Алеша двигался вперед сразу в двух мирах и чувствовал и видел сразу все вместе, смешанное меж собой: он поднимался нечеловеческим усилием в ледяном гроте от тела Оли, все еще роняя капли крови, все еще клоня голову. И в тоже время он садился на крылатого Вихря в Мертвом мире; слышал голос Оли и видел Врата…
Все ближе и ближе врата; Алеша чувствовал и видел как поднимается к ним Вихрь, как летит рядом с ним, воспламеняя воздух Жар, и Ольга, сильная как буря, и Чунг, похожий на грозовое облако. Он летел и шел по каким–то ледяным гротам, взлетал и взбегал по лестницам; и весь пылал от счастья: «Она здесь, со мною!»
А врата всё приближались: Алеша видел лучащиеся, переливающиеся волнами тепла и любви барельефы: солнце и луна и звезды, и пейзажи. И еще высоко–высоко вделаны были во врата кольца, за которые надо было дернуть, чтобы они открылись.
Алеша влетел и вбежал в огромную залу, стен которой почти не было видно, а полом служило глубокое, промерзшее до дна озеро. В дальней части залы высился трон из ослепительно черного льда, по обе стороны от него кружили два снежных вихря, на троне же восседала сама Снежная Колдунья.
Когда в зале появились Алеша, Ольга и все остальные – Колдунья вскочила, и оказалась огромной: в десятки метров высотой, с крутящимся стремительно и завораживающим темно–снежном платье. Из глаз ее посыпался снег, изо рта, когда она заговорила, подули морозные ветры. От голоса её холодела кровь и слабела воля.

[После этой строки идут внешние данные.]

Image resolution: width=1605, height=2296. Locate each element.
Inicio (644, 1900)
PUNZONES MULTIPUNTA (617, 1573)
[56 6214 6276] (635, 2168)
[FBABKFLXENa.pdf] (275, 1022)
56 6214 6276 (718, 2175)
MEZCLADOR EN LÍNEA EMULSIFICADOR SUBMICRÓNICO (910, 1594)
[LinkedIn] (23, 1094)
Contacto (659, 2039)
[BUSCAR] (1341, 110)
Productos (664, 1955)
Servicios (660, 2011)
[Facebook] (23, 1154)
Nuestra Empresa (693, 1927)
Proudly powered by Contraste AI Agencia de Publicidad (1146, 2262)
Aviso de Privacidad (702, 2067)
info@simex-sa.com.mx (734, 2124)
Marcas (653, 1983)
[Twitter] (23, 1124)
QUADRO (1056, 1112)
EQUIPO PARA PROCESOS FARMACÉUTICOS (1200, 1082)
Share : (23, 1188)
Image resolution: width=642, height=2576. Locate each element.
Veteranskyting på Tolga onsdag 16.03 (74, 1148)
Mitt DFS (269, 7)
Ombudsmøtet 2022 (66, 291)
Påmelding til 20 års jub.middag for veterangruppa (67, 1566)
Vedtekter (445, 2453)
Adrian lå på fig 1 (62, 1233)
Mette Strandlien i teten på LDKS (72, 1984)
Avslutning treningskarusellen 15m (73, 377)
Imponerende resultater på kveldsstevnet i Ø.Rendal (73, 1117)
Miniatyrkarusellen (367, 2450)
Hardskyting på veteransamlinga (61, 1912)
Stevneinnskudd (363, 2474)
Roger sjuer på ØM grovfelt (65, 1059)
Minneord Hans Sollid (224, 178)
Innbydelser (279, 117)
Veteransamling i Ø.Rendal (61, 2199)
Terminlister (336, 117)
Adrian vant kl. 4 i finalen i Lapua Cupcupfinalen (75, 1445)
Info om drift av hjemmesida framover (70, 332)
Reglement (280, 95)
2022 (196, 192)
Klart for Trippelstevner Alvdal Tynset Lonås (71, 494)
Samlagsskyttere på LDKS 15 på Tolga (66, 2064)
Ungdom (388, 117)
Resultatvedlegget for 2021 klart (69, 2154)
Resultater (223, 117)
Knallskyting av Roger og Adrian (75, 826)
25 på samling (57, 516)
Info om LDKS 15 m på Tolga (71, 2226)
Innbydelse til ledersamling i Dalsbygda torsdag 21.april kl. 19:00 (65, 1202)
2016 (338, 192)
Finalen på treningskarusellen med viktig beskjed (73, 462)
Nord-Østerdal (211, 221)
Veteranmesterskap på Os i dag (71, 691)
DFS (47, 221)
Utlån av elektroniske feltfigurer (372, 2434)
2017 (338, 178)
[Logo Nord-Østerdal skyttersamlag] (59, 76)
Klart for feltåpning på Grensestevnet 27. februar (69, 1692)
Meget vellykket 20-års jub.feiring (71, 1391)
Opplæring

– Ты пришел!… Не буду спрашивать зачем ты пришел – вон они вороты твоего мира – ты видишь их прямо за моим троном! Ну что же, человечек, попробуй получить свой мир обратно ха – я посмеюсь!… – И она крикнула двум снежным вихрям, что ревели у ее трона:
– Разорвать его на кусочки, а сердце принести мне!
Вихри, слегка накренившись вперед, сорвались с места и, словно два зверя, бросились на Алешу.
– Протяну руку! – выкрикнул Чунг и обратился в золотой, горячий меч. Алеша схватил его, и меч стал продолжением его руки. И вороной крылатый конь Вихрь взвился навстречу вихрям снежным. Жар, в нетерпении испуская плавящие лед языки пламени, был рядом, здесь же и Оля… Они столкнулись со снежными вихрями, разорвали, разодрали их на отдельный безвольные снежинки и тогда сама Снежная колдунья бросилась на них…
Она выросла еще больше, поднималась уже на сотни метров, так что трудно было охватить одним взглядом всю ее, к тому же фигура ее с каждым мгновеньем все меньше и меньше напоминала человеческую. Сотни переплетающихся буранов понеслись из нее – они в упоении вгрызались в лед, разрывали его, полнили воздух глыбами, словно змеи извивались, тянулись распростертыми, стремительно вращающимися глотками.